Ini Jenis Hukuman Bagi Koruptor di 7 Negara, Salah Satunya Ada yang Dipenggal!

Baca Juga

MATA INDONESIA, JAKARTA – Hari Anti Korupsi Sedunia diperingati setiap tanggal 9 Desember. Peringatan ini dimulai setelah Konvensi PBB Melawan Korupsi pada tanggal 31 Oktober 2003 untuk meningkatkan kesadaran anti korupsi.

Berbicara mengenai korupsi, setiap harinya ada saja pejabat yang terbukti melakukan tindakan korupsi atau suap. Bahkan bisa dibilang, korupsi di Indonesia sudah menjadi budaya.

Di Indonesia sendiri tindak pidana korupsi diatur dalam Undaang-Undang No. 20 Tahun 2001. Meski korupsi sudah menjamur, namun hukuman yang diterapkan Indonesia untuk para koruptor tidaklah sebanding dengan kejahatan yang telah dilakukan.

Maksimal hanya 20 tahun penjara, itu pun sedikit sekali yang diterapkan hingga akhir. Banyak juga yang hanya didakwa dua atau tiga tahun saja. Selain itu, atas nama kelakuan baik dan berbagai remisi, hukuman yang tadinya 15 tahun bisa berakhir dengan 4 tahun saja.

Di penjara pun hidupnya tidak melulu menderita. Ada yang ruang penjaranya seperti hotel, atau narapidana itu sendiri masih bisa pelesiran seperti Gayus Tambunan. Dengan hukuman yang tak menimbulkan efek jera, tak heran korupsi di Indonesia sulit untuk diberantas.

Itu di Indonesia, lain halnya hukuman di negara lain. Seperti apa ya? Yuk simak hukuman untuk para koruptor di berbagai negara berikut:

1. China

Sejak Xi Jinping menjadi Presiden China pada tahun 2013, negara ini memberlakukan hukuman mati untuk para koruptor tanpa terkecuali. Nggak peduli apakah dia petugas biasa ataupun pejabat tinggi negara.

### Soal Latihan
a - Salin persis bagian artikel tentang hukuman koruptor mulai dari "Di Indonesia sendiri" sampai dengan "yang telah dilakukan.".
b - Lanjutkan artikel tentang hukuman koruptor setelah kalimat terakhirnya.
Data berikut adalah bahan tersendiri yang terpisah dari artikel tentang hukuman koruptor.

### Data Tampilan
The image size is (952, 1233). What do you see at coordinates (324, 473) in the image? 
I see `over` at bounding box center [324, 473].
---
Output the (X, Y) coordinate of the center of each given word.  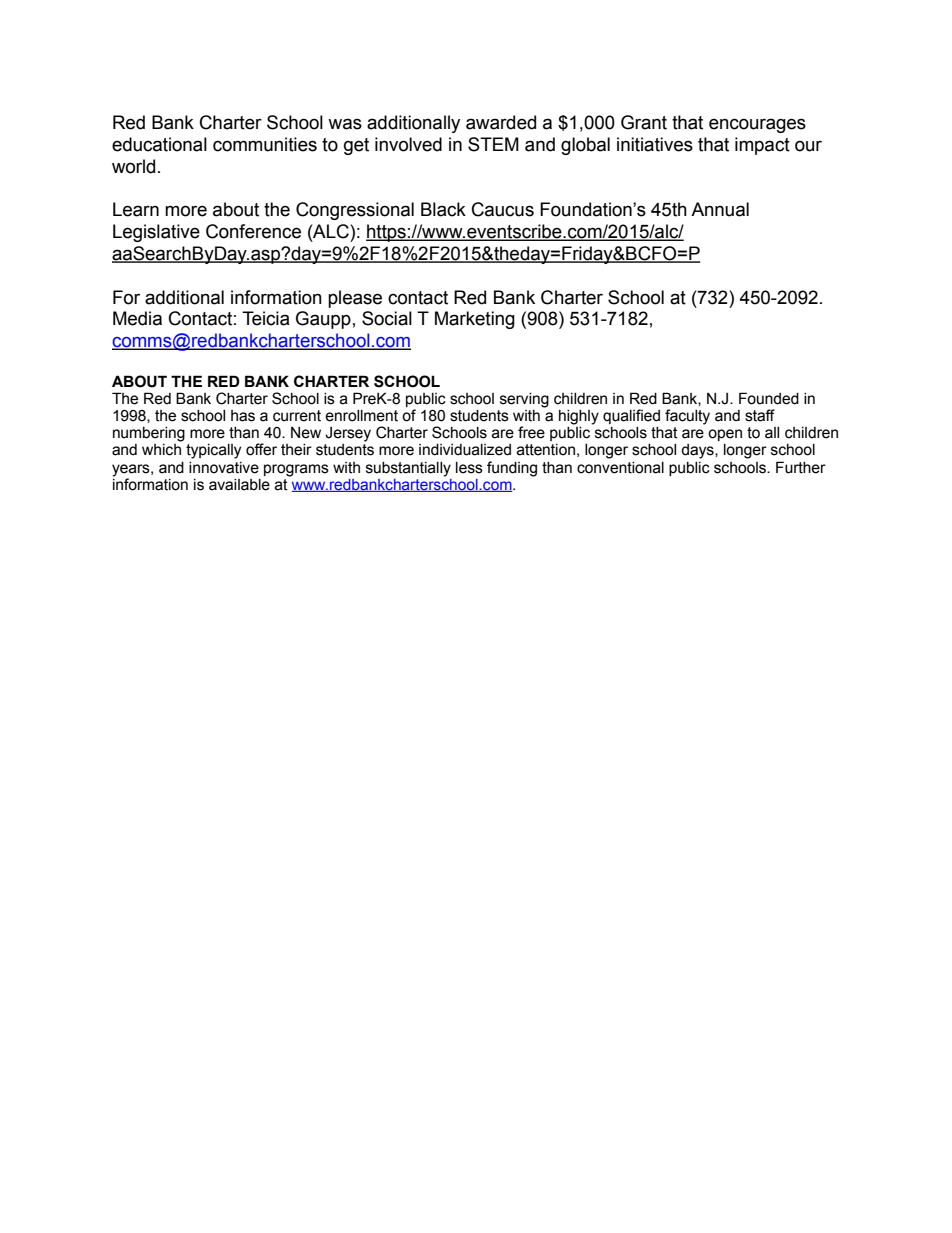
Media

### Jawaban Tiap Soal
a -
Di Indonesia sendiri tindak pidana korupsi diatur dalam Undaang-Undang No. 20 Tahun 2001. Meski korupsi sudah menjamur, namun hukuman yang diterapkan Indonesia untuk para koruptor tidaklah sebanding dengan kejahatan yang telah dilakukan.

b -
Semenjak saat itu, sudah ribuan orang yang menjalani eksekusi mati dengan berbagai hukuman, dari yang ditembak di tempat khusus hingga ditembak di depan publik.

Mantan Menteri Perkertaapian, Liu Zhijun, adalah yang termasuk dieksekusi mati karena kasus korupsi dan suap. Ada pula Zhou Yhongkang, mantan pejabat tinggi negara yang mendekam di penjara untuk menghabiskan sisa hidupnya.

2. Korea Utara

Banyak negara yang sudah menerapkan hukuman mati bagi terpidana korupsi, termasuk Korea Utara. Namun di negara ini, caranya bisa dibilang cukup mengerikan.

Di tahun 2013 lalu, Kim Jong Un melakukan eksekusi pada pamannya sendiri, Jang Song Taek yang terbukti korupsi hingga merencanakan kudeta. Setelah tewas ditembak, tubuh Jang Song-Thaek dijadikan makanan untuk anjing kelaparan dan dipertontonkan di depan seluruh pejabat negara.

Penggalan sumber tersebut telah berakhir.